Second Year Contact vs. First Year O Contact

Second Year Z Contact vs. First Year Z Contact

Second Year Chase vs. 1st Year Chase

Although hitters can generally control the quality of their contact, it doesn’t compare to the year-to-year stability of their plate discipline. Despite the fact that evaluators tend to believe that the ability to draw walks and make contacts can be taught and developed over time, I’m not sure that is actually the case. Based on this data, with very high coefficients of determination for each of these statistics, it appears that whiffs and the ability to recognize pitches is pretty stable.

Now that we determined that plate discipline is undoubtedly the most stable skill, with the quality of contact shortly behind, let’s see how reliable each of the main hitting statistics are:

Second Year AVG vs. First Year AVG

First Year OBP and Second Year OBP

Second Year SLG vs. First Year SLG

Second Year ISO vs. First Year ISO

Second Year wOBA vs. First Year wOBA

Second Year wrc+ vs. First Year wrc+

Second Year WPA vs. First Year WPA

Unsurprisingly, since BABIP luck tends to vary year-to-year, a hitter’s batting average shouldn’t be expected to be stable. However, the fact that it’s about as stable as more complex metrics such as wrc+ and weighted on-base average (wOBA) is fascinating, as it says a lot about the volatility of power. The ability to hit for power is generally seen as a natural skill, but is it really? After all, a player’s slugging percentage can be greatly impacted by the stadiums they play in and the quality of the opposing team’s outfield defense; any statistic that is dependent on external factors isn’t going to be stable. That also explains the results for Win Probability Added (WPA), which requires a hitter to have a lot of opportunities in high-leverage situations. Furthermore, as we should expect considering how well plate discipline metrics tend to correlate on a yearly basis, on-base percentage takes the cake as the top “slash-line” metric; for power, isolated power (slugging percentage-batting average) is a better metric than slugging percentage.

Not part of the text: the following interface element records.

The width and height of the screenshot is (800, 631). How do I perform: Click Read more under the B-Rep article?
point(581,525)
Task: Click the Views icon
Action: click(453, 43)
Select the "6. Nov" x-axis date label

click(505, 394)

If you’re looking for one or two main statistics to project a hitter, I’d recommend using on-base percentage and isolated power. However, it’s clear from these results that in order to be as precise as possible with your projections, it’s better to dig deep into a hitter’s peripheral numbers. Although wOBA and wrc+ rightfully value on-base ability more than power, so they are useful when deciding on awards and judging a player’s production in just that one year, I wouldn’t even take them into account when projecting for the following season. Nevertheless, the main takeaway from this study has to be how much more stable on-base ability is compared to hitting for power. The general belief is that teams should target young players who have a lot of raw power, as they can teach them to have a better approach at the plate. Now, though, it appears we may have it backwards. A team like the Dodgers, for instance, has consistently targeted players with refined on-base ability, and have taught them to hit for power over time with swing adjustments, so it should come to no surprise that they consistently are an offensive powerhouse. Meanwhile, teams like the White Sox and Rangers, who have typically targets those “high-upside” prospects with a lot of power, have hit a crossroads in their rebuild. In the end, the difficulty of being consistently lucky is immense, and considering how valuable offense is, teams need to be able to count on their main hitters. By targeting players who can get on base, as well as buying-low on players with low BABIP and power numbers, they can take the first step forward towards building a winning lineup.